Her body lay in repose, more or less the way children’s books depicted the fate of Sleeping Beauty, placed on a gilded coffin in the center of the room. Preserved to perfection not ten feet from him, Cooper found himself staring at the real-life version of the priestess depicted by the golden statue from his bungalow-the only clue to her inanimate state the moonlike pallor of her skin, exposed as it was by the beam of the Maglite. Otherwise, the woman looked as though she’d simply nodded off.

If this wasn’t the real-life person represented by the golden statue-which Cooper gauged to be all but impossible-she presented as close a match as you’d find. Cooper had to assume that Sleeping Beauty here was a descendant of the tribe from the Guatemala rain forest crater, massacred by the Pentagon lab spill.

But the resemblance seemed even too uncanny for that.

Oh, yeah, Cooper, came a caustic, hollow whisper he recognized immediately as the voice of the golden priestess. Make no mistake-it’s me you’ve found. Been callin’ you here, and now I’m found. Only you’re too fucking late, old man. And ain’t that too bad? But it doesn’t matter…and it never did. You were the one calling yourself back-

Cooper shook off his latest flirtation with insanity and closed himself in the room. He turned, steeled himself against the reek, and came back around with the flashlight.

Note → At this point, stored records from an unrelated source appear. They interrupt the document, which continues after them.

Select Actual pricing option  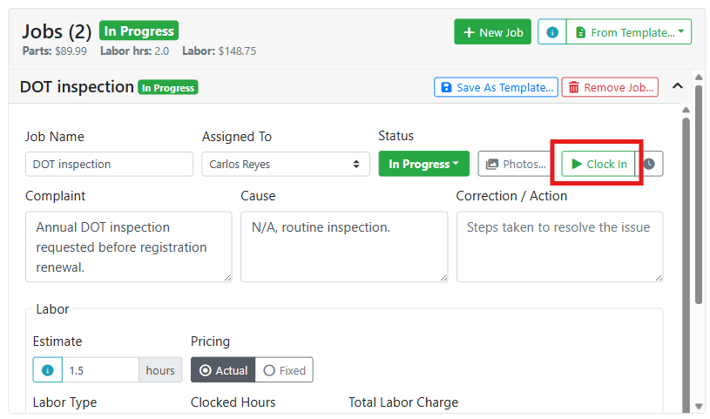coord(223,370)
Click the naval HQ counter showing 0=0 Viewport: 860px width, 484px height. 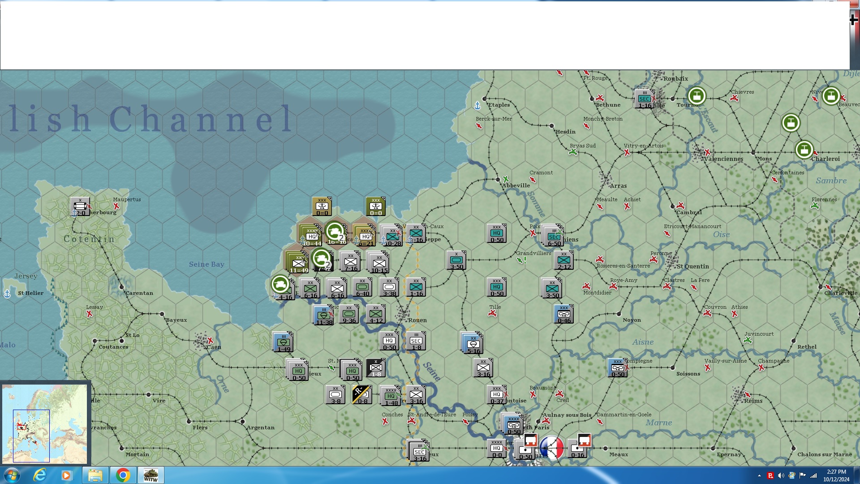[322, 205]
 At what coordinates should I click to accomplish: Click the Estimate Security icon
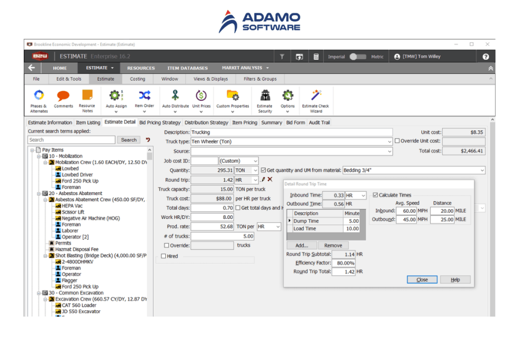click(x=265, y=100)
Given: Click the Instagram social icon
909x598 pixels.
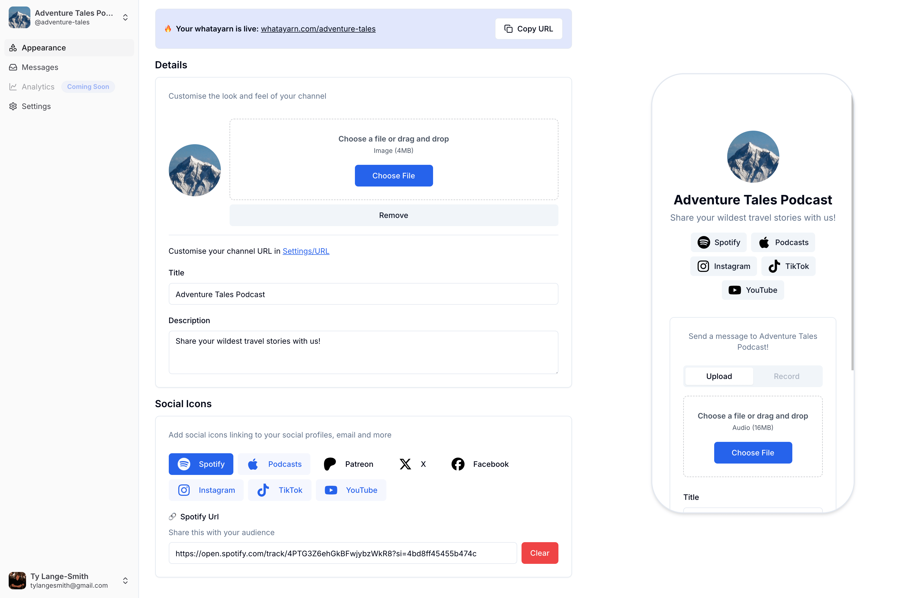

Time, he thought, to conduct a more rational examination of the mausoleum you’ve just stumbled into-maybe I can even determine whether I’m hallucinating, or I’ve managed to stumble into a new phase of my nightmares.

He came in and took a look around.

Like its new door, the room too had been updated with recent construction. Peering at the ceiling, corners, and walls, Cooper thought for a moment he was feeling some kind of déjà vu aftershock, a residual rhyming vibe put out by Sleeping Beauty or her golden priestess statue counterpart-but then snapped out of the dream state and realized where he’d seen this place before. Almost to the inch, it matched the main room of the subterranean crypt he and Borrego had found beneath the rain forest village. The key difference being the decor: the crypt in Guatemala, when they’d found it, had already been pillaged by Borrego’s intrepid grave robbers; here, the sort of gold artifacts found in Cap’n Roy’s lost stash of goodies remained fully intact and on glorious display.